Article 15 of the Directive sets out what constitutes “serious harm”. Article 15(c) in particular defines serious harm as ” serious and individual threat to a civilian’s life or person by reason of indiscriminate violence in situations of international or internal armed conflict”.
In other words, to decide whether the Appellant needed protection under Article 15(c) of the Directive,
the Appellant must demonstrate that there is in Libya:
- an internal armed conflict;
- indiscriminate violence; and
- that as a result there is a serious and individual threat to his life or person.
Findings of the Upper Tribunal: the Article 15(c) test is satisfied
The Upper Tribunal found that the above test is satisfied in Libya. In particular, they said
All of the evidence establishes beyond peradventure that there is conflict in Libya and that the participants are using indiscriminate violence which is having an impact on the civilian population .
The situation is complex and fast-moving but two features stand out: there is at present a manifest failure of state protection for the ordinary citizen and indiscriminate violence is liable to erupt anywhere, at any time.
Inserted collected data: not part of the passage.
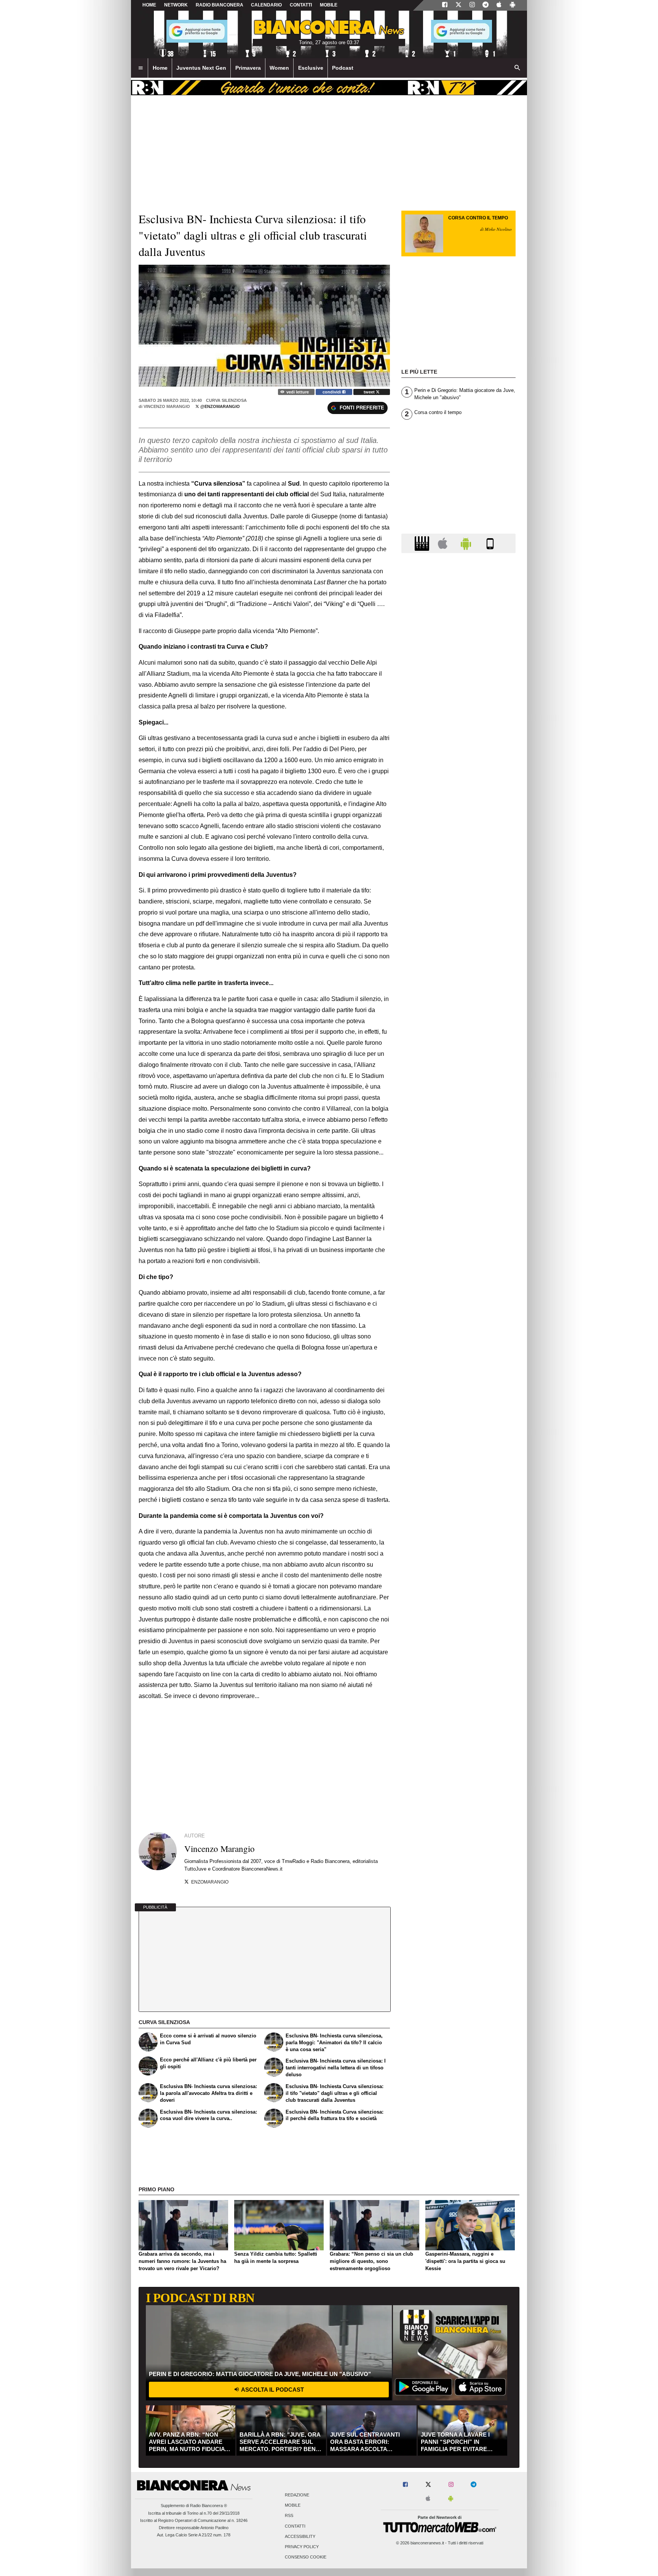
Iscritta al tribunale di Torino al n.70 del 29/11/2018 (194, 2513)
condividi (332, 392)
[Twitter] (458, 5)
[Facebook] (445, 5)
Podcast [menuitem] (342, 68)
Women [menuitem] (279, 68)
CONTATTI (301, 5)
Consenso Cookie (305, 2557)
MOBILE (328, 5)
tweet (370, 392)
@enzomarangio (219, 406)
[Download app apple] (499, 5)
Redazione (297, 2495)
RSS (289, 2516)
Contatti (295, 2526)
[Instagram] (472, 5)
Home (149, 5)
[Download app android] (512, 5)
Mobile (292, 2505)
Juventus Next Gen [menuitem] (201, 68)
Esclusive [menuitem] (310, 68)
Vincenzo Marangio (167, 406)
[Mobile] (490, 543)
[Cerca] (517, 68)
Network (176, 5)
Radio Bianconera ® (208, 2505)
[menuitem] (140, 68)
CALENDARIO (266, 5)
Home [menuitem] (160, 68)
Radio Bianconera (219, 5)
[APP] (423, 543)
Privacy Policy (302, 2546)
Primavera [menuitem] (248, 68)
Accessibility (300, 2536)
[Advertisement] (458, 854)
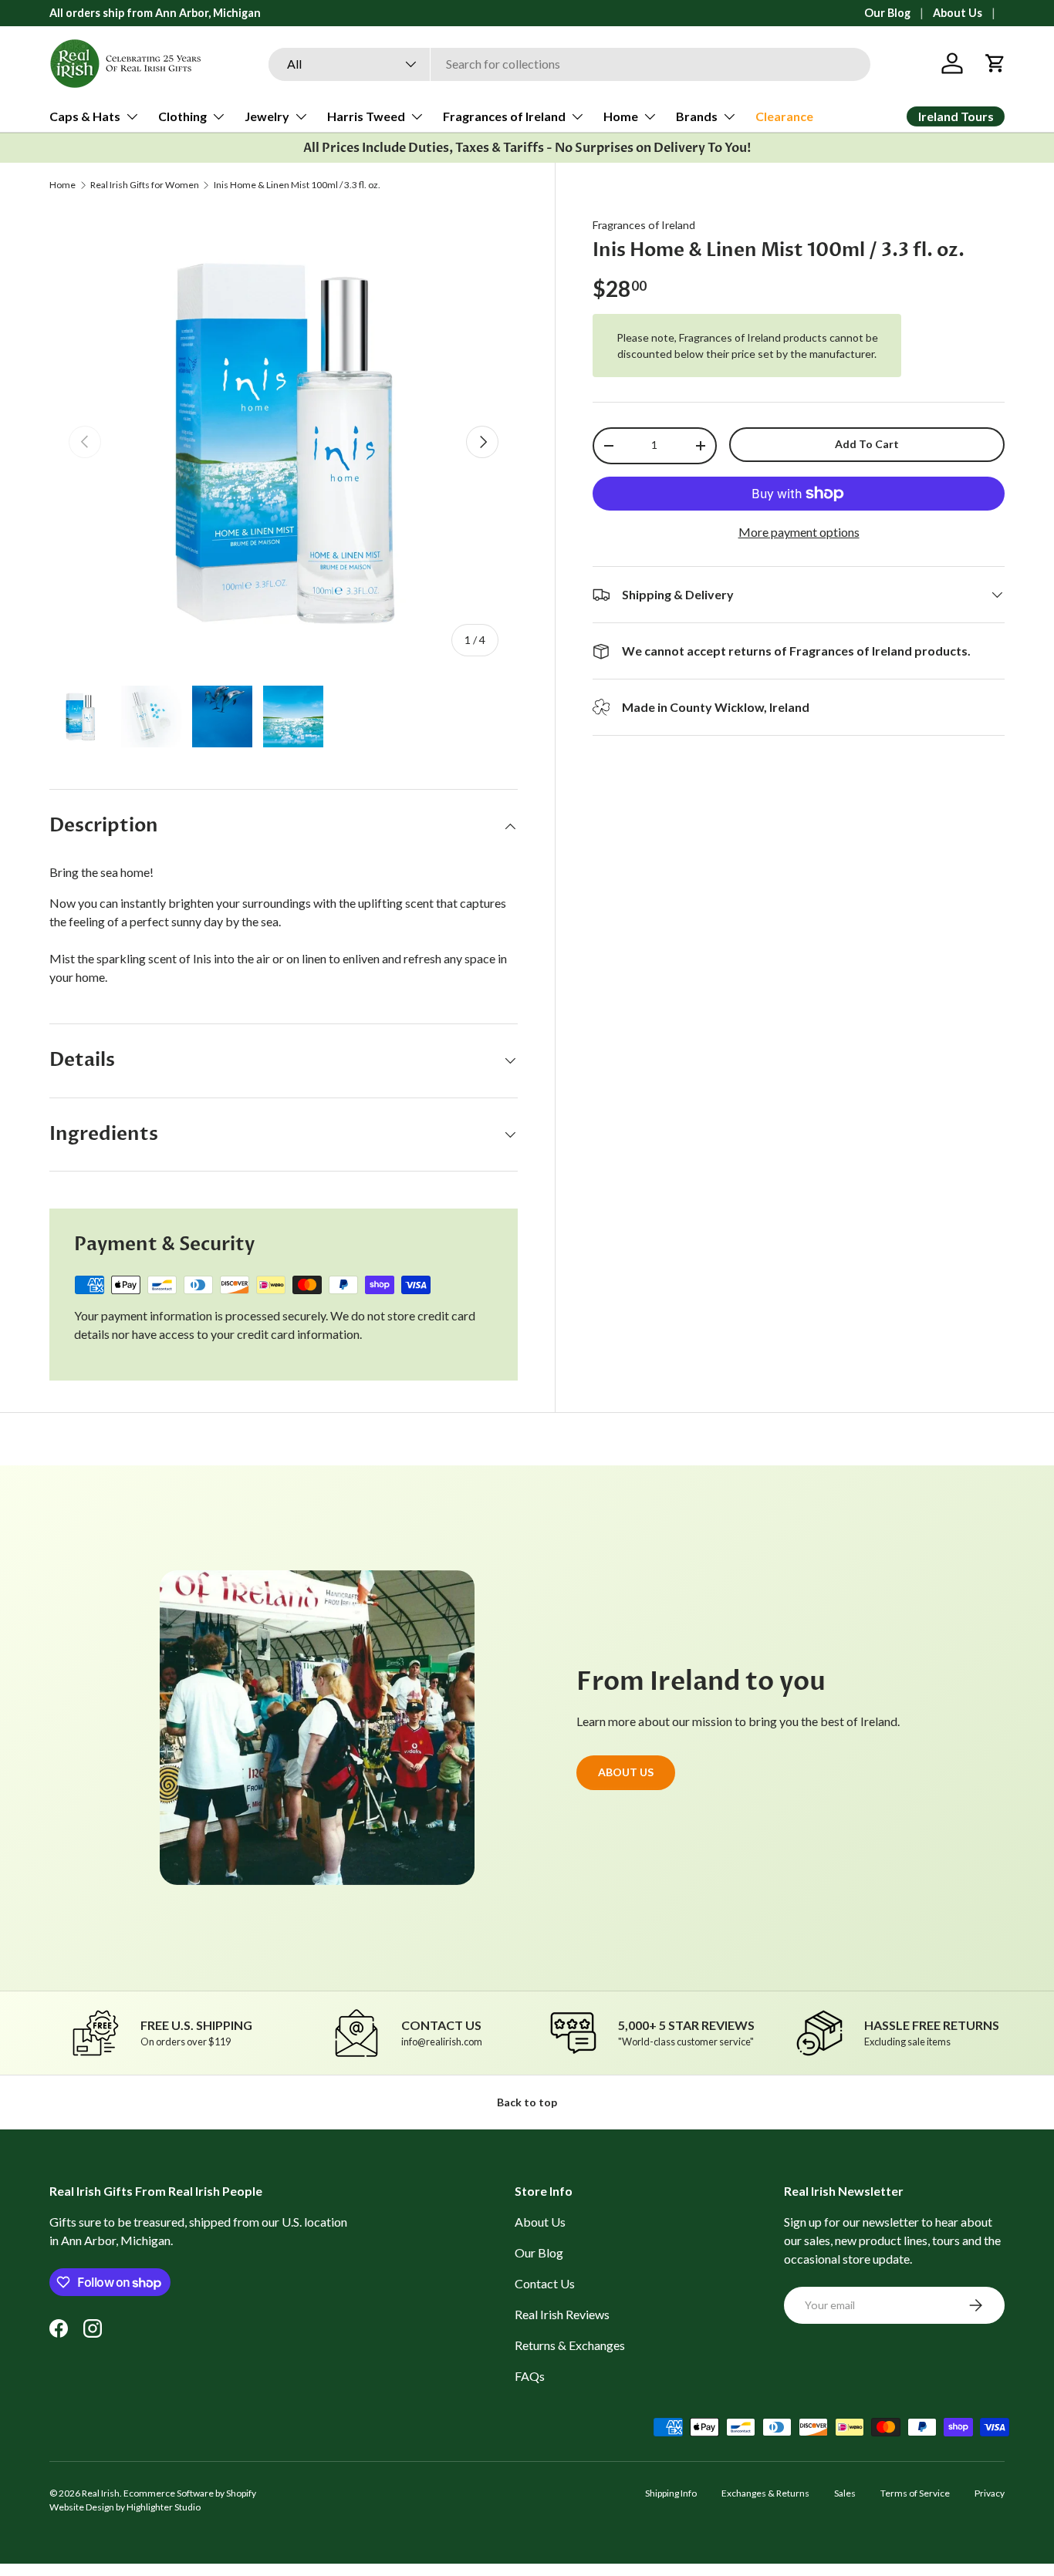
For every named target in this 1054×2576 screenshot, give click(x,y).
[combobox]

In the context of this extreme volatility we are satisfied that the cumulative effect of the evidence is such that the Article 15(c) test is satisfied. 
What does this mean for Libyan nationals in the UK?
The findings of the Upper Tribunal must mean that all Libyan nationals applying for international protection must be granted humanitarian protection if they do not qualify for refugee status, unless they are excluded from it under paragraph 339D of the Immigration Rules. It is important to stress that Home Office caseworkers must start by considering whether individuals qualify for refugee status. It is only if they do not that the caseworkers can go on to grant them humanitarian protection.
The Upper Tribunal also made it clear that the case is only providing country guidance for Article 15(c) cases:
We do not intend to give guidance on claims falling within the rubric of the Refugee Convention. Decision-makers should continue to refer to the guidance given in AT & Others in respect of individual risk categories, whilst of course having regard to any up to date evidence relied upon in the individual case before them .
The determination also means that it is almost certainly unlawful to detain any Libyan national under immigration detention powers, given that immigration detention can only be used to effect removal and removals have been ruled by the tribunal to be impossible in all cases.
On 30 June 2017, two days after the determination was promulgated, the Home Office’s country policy and information notes on Libya was updated by removing the previous guidance on the security and humanitarian situation. We hope this means that new guidance will be uploaded soon instructing caseworkers to grant humanitarian protection to all Libyan nationals applying for protection and not qualifying for refugee status.